J'ai été incroyablement triste et frustré d'apprendre le sort de mon ami. Comme pour les autres prisonniers ouïghours de ces camps de concentration, il n’existe aucun moyen réel de connaître l’état de Nurali. Est-il vivant? Est-il mort? Est-il torturé? Est-il en bonne santé? L'incapacité de savoir engourdit.

Nurali est une personne très talentueuse, pacifique et tolérante et est, en fait, apolitique; Je ne peux pas imaginer qu'il ferait du mal à qui que ce soit. Il n’y a simplement rien que Nurali aurait pu faire pour justifier l’injustice massive et la discrimination que le gouvernement chinois lui a infligées. Je ne peux pas non plus comprendre comment le peuple ouïghour (ou n'importe quel peuple) lui-même pourrait mériter le châtiment infligé par les Chinois.

Lire sur les camps de concentration est horrible et choquant. Divers rapports ont documenté les pressions psychologiques insupportables exercées sur les détenus, poussant certains Ouïghours à se suicider. Dans ces camps, les Ouïghours sont obligés de dénoncer l'islam, d'adopter l'athéisme et même de prêter allégeance à l'État chinois. Ils sont obligés d'écouter, de répéter et d'embrasser la propagande du parti communiste. Les détenus se voient refuser un traitement médical et sont torturés, souvent jusqu'à la mort. On ne leur donne même pas les vêtements appropriés pour supporter les températures glaciales de la nuit. Comme l'indique The Independent, Riam Thum, professeur à l'Université Loyola de la Nouvelle-Orléans, a déclaré que ces camps «font écho à certaines des pires violations des droits de l'homme de l'histoire».

La Chine affirme que ses camps de concentration sont des "centres de formation professionnelle" et sont destinés à prévenir les "actes de terrorisme". Mais si cela était vrai, pourquoi la Chine n’autoriserait-elle pas les organisations internationales de défense des droits de l’homme à visiter ces centres «formation professionnelle» et «éducatifs» et à en rendre compte? Pourquoi les médias ne sont-ils pas autorisés à mener des enquêtes indépendantes sur ce qui se passe dans le Xinjiang?

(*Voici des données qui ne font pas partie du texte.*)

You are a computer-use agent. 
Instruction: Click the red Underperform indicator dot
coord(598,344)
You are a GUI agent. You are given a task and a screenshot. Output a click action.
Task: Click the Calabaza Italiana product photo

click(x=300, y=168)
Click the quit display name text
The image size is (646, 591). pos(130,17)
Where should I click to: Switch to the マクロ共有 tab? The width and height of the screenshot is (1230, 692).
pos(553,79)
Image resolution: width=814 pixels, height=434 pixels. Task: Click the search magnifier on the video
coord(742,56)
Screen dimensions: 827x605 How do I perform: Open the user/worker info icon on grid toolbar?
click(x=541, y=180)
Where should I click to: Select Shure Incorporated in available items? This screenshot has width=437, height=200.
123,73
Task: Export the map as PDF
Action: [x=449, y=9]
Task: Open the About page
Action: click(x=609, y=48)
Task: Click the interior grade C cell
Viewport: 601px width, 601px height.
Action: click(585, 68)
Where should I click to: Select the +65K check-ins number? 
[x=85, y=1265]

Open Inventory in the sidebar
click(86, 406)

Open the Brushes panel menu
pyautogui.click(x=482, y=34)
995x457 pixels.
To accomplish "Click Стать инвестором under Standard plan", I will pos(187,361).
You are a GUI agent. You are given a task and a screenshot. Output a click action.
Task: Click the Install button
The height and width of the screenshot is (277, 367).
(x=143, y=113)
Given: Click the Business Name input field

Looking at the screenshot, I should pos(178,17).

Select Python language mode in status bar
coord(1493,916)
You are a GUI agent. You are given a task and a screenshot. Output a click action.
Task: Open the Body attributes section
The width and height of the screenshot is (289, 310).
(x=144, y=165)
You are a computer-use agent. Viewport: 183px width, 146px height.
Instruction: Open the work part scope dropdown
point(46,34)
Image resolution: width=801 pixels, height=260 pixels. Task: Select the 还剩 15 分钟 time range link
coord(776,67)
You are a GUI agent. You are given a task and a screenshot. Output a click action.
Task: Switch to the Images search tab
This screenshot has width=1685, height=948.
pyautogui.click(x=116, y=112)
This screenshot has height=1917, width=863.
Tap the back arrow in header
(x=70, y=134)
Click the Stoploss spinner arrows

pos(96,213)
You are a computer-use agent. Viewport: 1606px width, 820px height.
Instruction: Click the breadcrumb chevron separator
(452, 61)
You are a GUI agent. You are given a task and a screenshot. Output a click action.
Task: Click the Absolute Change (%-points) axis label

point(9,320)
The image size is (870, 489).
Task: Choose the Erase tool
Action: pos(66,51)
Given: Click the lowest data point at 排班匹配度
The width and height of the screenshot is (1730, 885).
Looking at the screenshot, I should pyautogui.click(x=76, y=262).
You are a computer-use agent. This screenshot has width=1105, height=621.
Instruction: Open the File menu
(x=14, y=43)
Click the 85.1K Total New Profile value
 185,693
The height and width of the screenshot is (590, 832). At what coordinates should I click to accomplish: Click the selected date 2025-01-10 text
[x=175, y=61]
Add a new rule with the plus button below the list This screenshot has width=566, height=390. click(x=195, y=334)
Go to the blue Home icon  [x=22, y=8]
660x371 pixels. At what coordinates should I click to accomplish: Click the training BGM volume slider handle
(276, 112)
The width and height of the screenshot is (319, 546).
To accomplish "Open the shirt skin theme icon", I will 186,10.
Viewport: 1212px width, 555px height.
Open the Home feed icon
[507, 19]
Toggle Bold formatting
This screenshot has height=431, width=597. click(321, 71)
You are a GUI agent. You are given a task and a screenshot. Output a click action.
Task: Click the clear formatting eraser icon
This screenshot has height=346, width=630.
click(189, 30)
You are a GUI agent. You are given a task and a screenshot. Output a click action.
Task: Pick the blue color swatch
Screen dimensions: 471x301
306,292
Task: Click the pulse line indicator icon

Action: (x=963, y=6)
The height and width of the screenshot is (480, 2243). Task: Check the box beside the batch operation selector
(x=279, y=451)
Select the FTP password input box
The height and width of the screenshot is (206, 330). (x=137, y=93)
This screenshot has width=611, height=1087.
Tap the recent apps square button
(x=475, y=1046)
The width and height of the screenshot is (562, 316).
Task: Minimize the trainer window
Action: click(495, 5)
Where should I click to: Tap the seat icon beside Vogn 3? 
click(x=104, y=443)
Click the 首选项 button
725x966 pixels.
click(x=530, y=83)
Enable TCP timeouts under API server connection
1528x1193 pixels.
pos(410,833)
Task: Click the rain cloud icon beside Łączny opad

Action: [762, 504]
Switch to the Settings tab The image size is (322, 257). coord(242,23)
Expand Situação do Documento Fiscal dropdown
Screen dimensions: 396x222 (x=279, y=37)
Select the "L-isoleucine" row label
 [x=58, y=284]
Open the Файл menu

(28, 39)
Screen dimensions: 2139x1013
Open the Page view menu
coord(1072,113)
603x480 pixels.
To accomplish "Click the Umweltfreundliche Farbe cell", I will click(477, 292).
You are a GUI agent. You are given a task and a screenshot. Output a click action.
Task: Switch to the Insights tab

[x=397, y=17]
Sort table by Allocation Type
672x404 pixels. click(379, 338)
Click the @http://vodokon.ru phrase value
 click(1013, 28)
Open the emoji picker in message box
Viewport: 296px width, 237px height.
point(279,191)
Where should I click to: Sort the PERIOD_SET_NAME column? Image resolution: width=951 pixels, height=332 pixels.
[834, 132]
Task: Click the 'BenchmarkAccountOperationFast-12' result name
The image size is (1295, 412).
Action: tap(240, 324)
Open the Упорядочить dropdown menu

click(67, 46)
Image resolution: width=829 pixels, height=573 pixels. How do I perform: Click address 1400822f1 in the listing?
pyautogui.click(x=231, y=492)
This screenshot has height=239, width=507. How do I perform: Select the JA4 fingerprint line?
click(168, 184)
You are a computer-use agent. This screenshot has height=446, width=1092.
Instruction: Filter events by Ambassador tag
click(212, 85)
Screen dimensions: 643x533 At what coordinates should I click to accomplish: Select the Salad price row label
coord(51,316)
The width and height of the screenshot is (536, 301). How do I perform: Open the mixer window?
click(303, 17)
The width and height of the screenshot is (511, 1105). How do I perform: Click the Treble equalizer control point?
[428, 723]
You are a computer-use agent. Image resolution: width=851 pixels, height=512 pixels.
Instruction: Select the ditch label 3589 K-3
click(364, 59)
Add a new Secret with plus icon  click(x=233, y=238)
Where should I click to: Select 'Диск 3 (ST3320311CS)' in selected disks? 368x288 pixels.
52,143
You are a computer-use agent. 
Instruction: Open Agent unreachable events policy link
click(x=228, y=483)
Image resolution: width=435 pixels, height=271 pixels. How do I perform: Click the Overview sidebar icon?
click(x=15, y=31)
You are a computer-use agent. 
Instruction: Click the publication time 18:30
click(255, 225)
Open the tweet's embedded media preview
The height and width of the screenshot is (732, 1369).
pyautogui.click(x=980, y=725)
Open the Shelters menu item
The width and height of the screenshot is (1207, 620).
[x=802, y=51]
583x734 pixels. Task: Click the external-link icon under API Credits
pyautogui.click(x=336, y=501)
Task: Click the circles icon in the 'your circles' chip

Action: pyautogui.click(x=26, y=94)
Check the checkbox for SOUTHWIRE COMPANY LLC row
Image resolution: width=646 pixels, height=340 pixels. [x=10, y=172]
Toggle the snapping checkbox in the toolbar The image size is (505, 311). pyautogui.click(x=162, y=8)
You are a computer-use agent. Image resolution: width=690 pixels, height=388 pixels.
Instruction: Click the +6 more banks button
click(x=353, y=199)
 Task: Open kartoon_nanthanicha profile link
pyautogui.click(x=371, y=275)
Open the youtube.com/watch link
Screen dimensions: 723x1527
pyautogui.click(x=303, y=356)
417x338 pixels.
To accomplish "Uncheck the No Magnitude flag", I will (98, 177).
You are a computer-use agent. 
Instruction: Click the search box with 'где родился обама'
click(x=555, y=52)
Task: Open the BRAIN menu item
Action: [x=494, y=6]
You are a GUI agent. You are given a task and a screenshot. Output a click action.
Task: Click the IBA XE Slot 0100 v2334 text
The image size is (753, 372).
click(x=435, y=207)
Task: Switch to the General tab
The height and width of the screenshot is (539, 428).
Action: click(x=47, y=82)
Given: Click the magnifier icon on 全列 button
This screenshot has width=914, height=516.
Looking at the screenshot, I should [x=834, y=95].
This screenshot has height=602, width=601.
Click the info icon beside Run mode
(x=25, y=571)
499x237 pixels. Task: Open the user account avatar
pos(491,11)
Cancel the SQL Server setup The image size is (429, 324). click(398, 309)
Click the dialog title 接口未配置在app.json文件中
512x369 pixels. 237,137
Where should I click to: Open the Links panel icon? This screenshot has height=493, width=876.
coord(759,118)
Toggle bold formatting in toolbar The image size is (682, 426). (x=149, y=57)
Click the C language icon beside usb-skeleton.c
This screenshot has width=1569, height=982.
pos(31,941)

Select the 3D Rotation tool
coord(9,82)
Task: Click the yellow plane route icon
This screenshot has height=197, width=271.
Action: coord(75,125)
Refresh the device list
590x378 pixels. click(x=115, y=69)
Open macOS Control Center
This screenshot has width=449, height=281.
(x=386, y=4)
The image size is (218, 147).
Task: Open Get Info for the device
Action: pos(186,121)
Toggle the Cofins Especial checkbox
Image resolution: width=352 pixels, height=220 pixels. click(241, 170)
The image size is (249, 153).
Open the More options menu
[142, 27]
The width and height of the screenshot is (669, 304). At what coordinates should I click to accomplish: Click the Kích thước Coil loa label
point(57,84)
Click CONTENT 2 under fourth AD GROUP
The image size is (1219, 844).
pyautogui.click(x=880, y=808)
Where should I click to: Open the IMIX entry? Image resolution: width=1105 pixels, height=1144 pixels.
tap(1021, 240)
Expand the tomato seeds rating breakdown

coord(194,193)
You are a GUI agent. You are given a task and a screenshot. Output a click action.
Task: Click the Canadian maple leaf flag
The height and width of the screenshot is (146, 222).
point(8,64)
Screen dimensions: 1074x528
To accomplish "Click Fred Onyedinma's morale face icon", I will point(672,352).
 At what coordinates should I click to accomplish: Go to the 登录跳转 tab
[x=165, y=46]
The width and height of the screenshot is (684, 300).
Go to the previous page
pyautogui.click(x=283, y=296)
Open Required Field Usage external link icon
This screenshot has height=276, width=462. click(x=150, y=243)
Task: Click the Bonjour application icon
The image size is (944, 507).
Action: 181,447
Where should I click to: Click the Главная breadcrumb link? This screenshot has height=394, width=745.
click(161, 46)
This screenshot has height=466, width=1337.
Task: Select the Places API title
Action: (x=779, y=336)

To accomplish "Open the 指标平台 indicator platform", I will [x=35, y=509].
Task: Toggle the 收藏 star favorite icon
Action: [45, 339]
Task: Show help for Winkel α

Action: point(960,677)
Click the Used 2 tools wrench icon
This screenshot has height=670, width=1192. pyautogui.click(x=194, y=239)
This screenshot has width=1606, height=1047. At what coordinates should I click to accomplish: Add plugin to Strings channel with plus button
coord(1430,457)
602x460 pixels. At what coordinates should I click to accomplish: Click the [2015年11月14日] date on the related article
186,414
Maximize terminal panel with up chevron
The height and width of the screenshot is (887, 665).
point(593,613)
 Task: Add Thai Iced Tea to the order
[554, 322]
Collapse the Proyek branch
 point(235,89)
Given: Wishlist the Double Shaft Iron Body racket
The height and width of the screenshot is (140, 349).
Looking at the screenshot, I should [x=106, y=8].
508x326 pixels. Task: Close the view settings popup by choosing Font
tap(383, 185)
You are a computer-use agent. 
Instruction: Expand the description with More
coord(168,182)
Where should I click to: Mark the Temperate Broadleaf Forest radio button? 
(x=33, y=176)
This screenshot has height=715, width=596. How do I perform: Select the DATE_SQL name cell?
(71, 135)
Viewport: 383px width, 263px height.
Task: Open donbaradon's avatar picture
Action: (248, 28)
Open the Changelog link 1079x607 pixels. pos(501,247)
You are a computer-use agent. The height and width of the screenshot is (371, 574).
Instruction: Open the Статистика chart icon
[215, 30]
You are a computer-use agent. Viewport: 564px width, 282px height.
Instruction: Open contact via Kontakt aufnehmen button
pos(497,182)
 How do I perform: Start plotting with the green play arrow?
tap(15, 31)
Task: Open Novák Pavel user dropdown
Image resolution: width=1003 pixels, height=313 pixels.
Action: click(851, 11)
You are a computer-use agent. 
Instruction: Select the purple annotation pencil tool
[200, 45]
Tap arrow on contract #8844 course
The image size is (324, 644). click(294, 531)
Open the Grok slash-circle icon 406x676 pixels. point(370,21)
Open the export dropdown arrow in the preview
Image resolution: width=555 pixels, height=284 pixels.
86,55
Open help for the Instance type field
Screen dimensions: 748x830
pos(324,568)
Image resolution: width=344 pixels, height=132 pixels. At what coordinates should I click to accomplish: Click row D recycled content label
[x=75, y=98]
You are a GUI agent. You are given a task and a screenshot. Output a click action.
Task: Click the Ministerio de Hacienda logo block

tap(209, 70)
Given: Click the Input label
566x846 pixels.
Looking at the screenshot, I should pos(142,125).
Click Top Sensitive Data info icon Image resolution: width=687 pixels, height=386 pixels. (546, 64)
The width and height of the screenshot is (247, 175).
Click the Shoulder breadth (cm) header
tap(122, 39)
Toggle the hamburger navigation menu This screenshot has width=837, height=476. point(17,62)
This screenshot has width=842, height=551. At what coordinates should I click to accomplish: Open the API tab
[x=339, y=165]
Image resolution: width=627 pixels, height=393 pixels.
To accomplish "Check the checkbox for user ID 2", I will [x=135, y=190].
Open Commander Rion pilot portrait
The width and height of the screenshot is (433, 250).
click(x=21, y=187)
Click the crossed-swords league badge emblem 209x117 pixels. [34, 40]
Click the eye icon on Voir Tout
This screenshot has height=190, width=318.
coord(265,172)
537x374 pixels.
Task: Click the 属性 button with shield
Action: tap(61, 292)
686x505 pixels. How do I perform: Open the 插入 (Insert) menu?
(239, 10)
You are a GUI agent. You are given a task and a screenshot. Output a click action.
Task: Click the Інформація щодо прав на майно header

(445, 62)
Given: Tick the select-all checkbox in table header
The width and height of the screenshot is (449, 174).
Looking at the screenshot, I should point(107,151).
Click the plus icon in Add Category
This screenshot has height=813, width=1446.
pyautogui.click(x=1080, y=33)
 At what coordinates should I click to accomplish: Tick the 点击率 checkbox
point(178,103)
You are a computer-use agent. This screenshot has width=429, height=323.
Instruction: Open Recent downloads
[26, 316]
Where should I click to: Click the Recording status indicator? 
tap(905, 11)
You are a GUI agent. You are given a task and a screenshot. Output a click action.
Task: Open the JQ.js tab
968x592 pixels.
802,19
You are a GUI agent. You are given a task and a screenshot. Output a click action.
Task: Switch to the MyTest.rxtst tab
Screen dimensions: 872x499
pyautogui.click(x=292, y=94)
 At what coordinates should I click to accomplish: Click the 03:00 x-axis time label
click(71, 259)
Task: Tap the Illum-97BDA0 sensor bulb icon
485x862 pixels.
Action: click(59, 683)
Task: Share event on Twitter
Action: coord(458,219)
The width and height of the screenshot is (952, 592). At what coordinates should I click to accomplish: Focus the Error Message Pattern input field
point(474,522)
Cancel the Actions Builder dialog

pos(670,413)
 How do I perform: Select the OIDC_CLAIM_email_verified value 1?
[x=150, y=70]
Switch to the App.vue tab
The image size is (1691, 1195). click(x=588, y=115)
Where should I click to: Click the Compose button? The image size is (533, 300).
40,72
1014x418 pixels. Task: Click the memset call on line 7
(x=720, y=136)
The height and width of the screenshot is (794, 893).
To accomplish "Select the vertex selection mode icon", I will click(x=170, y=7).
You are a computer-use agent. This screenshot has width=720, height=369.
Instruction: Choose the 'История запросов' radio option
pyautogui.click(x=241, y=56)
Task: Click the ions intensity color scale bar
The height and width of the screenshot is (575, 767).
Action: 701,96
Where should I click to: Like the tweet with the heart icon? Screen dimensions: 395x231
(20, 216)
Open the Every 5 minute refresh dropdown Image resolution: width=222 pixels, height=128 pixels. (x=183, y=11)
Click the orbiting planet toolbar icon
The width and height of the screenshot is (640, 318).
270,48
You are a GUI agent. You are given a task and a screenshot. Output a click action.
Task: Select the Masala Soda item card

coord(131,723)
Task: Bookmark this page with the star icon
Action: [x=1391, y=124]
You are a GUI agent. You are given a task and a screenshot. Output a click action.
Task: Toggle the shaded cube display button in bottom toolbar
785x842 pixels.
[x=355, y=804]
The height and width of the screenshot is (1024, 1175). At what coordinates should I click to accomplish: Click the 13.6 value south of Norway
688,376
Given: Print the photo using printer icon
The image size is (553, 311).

Je ne suis pas un expert sur la Chine ou sur sa politique. Je suis simplement un homme profondément préoccupé par son vieil ami, un ami qui est peut-être en vie ou peut-être plus. Comme beaucoup d'autres Ouïghours qui sont incapables d'obtenir des informations sur leurs amis et membres de leur famille emprisonnés, je suis coincé entre espérer que Nurali sera libéré et prier pour son âme, comme s'il était déjà mort.